True or False? God and Business Don’t Mix

Businessman with Bible

True or False? God and Business Don’t Mix

I wrestled with this topic early in my faith journey. Many of you probably have too. That’s because a big swath of corporate America will tell you the topics simply don’t mix. That God has no place in your workplace. If your workplace is with the Government, they’re probably even more adamant in that stance.  Even your pastor may not be so sure whether God and business go together.

Now if you’ve been following along with the latest content series, you’ll know I’m unequivocally in the “False” camp on this one.  Since I grew up in my career as a systems engineer, and I’m still very much a “big picture, top-down” thinker … when I really got my head around the “whatever you do” of Colossians 3:23 and the “all your heart” of Deuteronomy 6:5, that was good enough for me. I KNEW that God wanted all of my life, including my work life on any random Tuesday, not just a few hours of my Sunday.  It’s clear to me, from just those two scriptures, that God and business DO mix. MUST mix, really.

Now, I understand your brain may work differently, and maybe that explanation is just not doing it for you. If so, then you might consider these additional examples of God mixing with business in the Bible.

We could (should!) start with Jesus. While his three years of ministry launched a worldwide Kingdom movement that is still expanding two millenia later, He actually spent far more of his earthly years working as a carpenter than in his apostolic ministry.  Jesus declared that He only did what He saw His father doing (John 5:19). We also know Jesus had absolutely no sin (2 Cor 5:21), and likewise, that the Father was “well pleased” with His beloved son (Matt 3:17, Matt 17:5, Mark 1:11,  In light of all that, I’d say it’s pretty safe to assume Jesus in the flesh was “at work with God”, with His Father’s explicit approval of and involvement in his business, even as a carpenter.

Jesus’ apostles were also fully engaged in business.

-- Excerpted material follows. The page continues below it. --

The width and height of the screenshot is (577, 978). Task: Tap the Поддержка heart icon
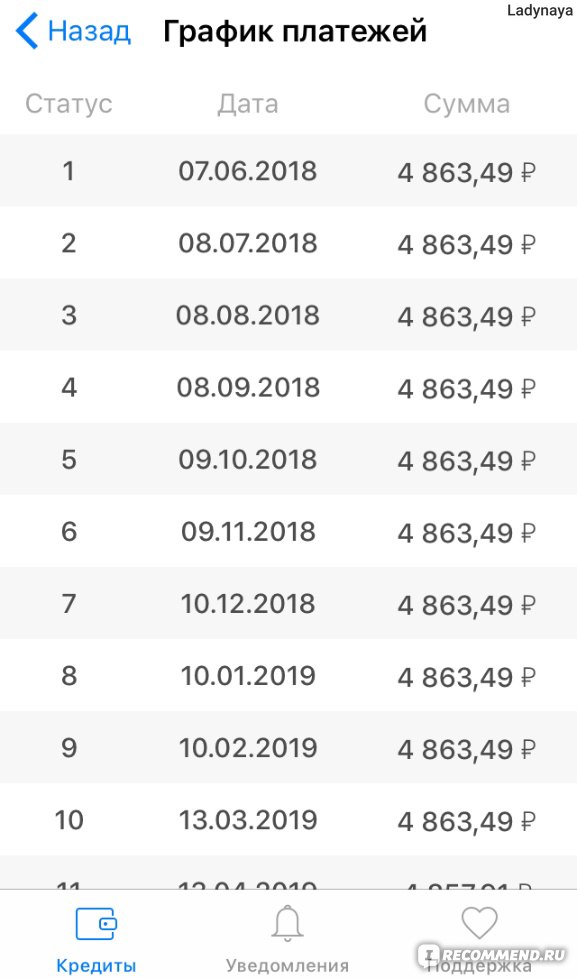point(479,922)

When Jesus called the first few (Peter, James & John),  it wasn’t some religious ceremony or sermon that convinced them He was the Lord.  No, Jesus supernaturally blessed their business with abundance beyond their natural expectation or comprehension (Luke 5:1-8). Of course,  after the resurrection,  when they were out in their boats (their workplace), they only recognized the stranger on the shoreline as the Lord, when their business again reaped a supernatural  blessing (John 21:1-14).  Later in scripture, we also see that the apostle Paul was engaged in business as a tentmaker, and proudly so – as it allowed him to finance his own ministry.

Some might argue that Jesus was against business from the incident with the money changers in Matthew 21, Mark 11, John 2. But a careful read will show you He was not upset at “business” in general, but rather because these corrupt  business people had turned a sacred place (“His Father’s house” was meant to be “a house of prayer for all nations”)  into “a den of robbers.” Correspondingly,  in Jesus’ revelation to the Apostle John in Revelation 18, He identifies the corrupt businesses and corrupt world economic system in which so many are ensnared as “Babylon” (aka the “little k kingdom”) – and then prophesies its destruction and judgment. It follows that since God judges this little k kingdom economic system and its corrupt actors for the evil way in which they’ve conducted business,  He must have also established a righteous standard for business, the way it should be done. Which of course, is the way Jesus himself must have conducted business as a carpenter, righteously, without sin. In At Work As In Heaven, that’s what we mean by Kingdom business,  named for the “capital K Kingdom.”

While the life of Jesus as described in the New Testament is a great place to start exploring how God and business mix, Jesus just amplified what He already spoke as the Word from heaven through the Old Testament (OT).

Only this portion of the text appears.